Tuesday, February 23, 2010

Iron Man and Transistors

Every comic book featuring Iron Man from the early 1960s has constant references to transistors. Unless you grew up in the 60s, this will go over your head so I thought I would go into a little detail.

During the first half of the 20th century, electronics used vacuum tubes. These had a few wires inside a glass tube which kept the air out. Air acts as an insulator so they had to have a vacuum. These were big. The smallest ones were as big as a tube of lipstick. The big ones were as big as a light bulb. They took minutes to warm up before they started to work. They were heavy. They needed a lot of power. There was no such thing as a portable radio back then. The best you could get was a car radio which ran off of the car battery (and could run it down if the motor wasn't running).

The transistor changed that. It was tiny, durable, and only used a fraction of the power. Suddenly portable, battery-powered radios and even TVs were possible. Of course, the radios were still the size of a paperback book, AM-only, and they only came with an earphone for one ear but you could carry one around with you for the first time.

So, transistors were a "big" thing.

Now, Stan Lee didn't really understand what a transistor was. He just knew that they were responsible for miniaturization. He figured that you could attach a transistor to a magnet and boost its power. And he was really confused about the relationship between transistors and batteries so Iron Man was constantly "charging his transistors" instead of his batteries.

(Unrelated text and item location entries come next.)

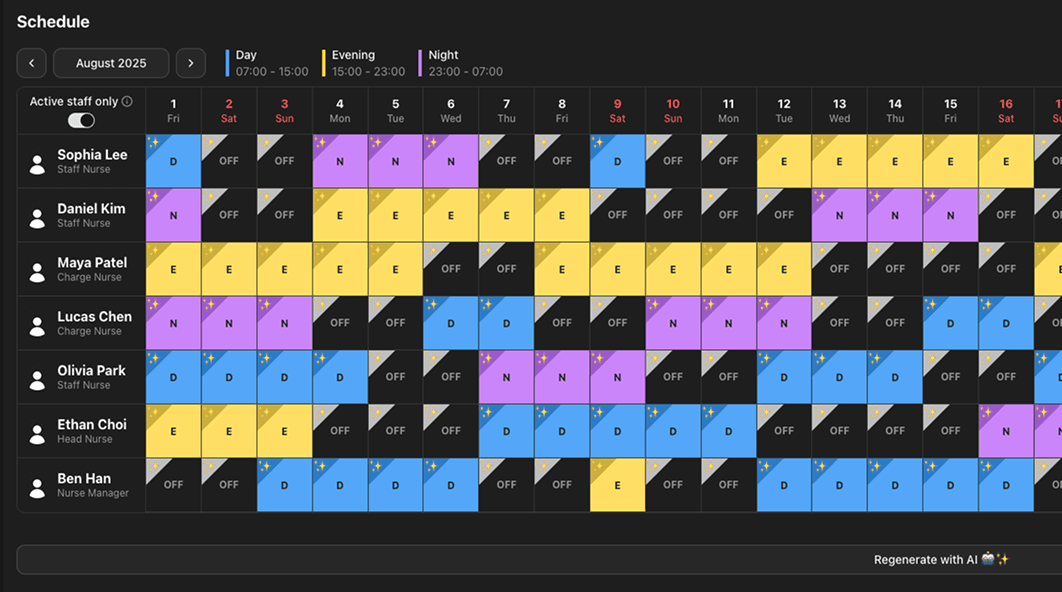Open the August 2025 month picker

(x=111, y=63)
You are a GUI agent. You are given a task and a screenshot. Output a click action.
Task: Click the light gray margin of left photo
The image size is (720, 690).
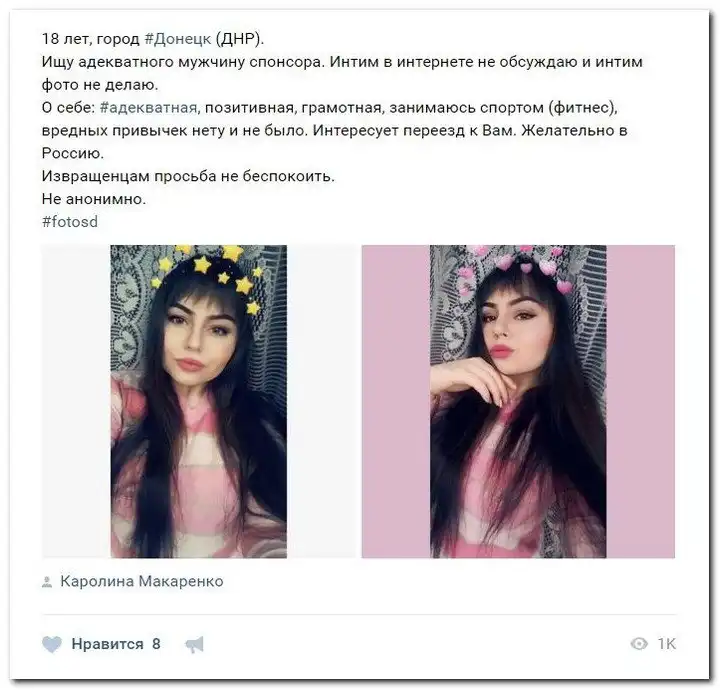[76, 401]
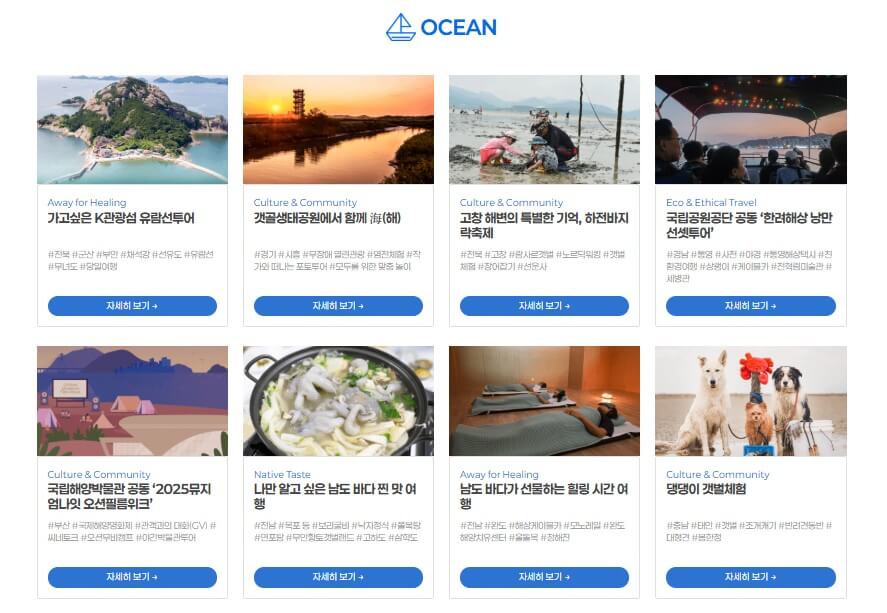
Task: Click the OCEAN sailboat logo icon
Action: (401, 27)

No one talks about transistors, these days. They were replaced with integrated circuit chips which hold the equivalent of many transistors. If you are carrying a smart phone then you are carrying millions of transistors around with you. That's why the Iron Man movie changed the focus from his transistors to his power source.

3 comments:

micro m2 card said...

Action scenes in comic-book films? Overrated. That's the lesson of Iron Man, which goes light on CGI fireworks but heavy enough on its most electrifying element Robert Downey Jr. to compensate.

Anonymous said...

You sir, made my day! Thank you for this post. I was having trouble understanding and translating this thing Ironman was saying about transistors all the time!

Rowerowe Fightthepower said...

Excellent post! Mind if I link to it for my Iron Man reviews blog? I'm going through those early "Tales of Suspense" issues and constantly having to explain why Stan Lee clearly has no idea what a transistor is.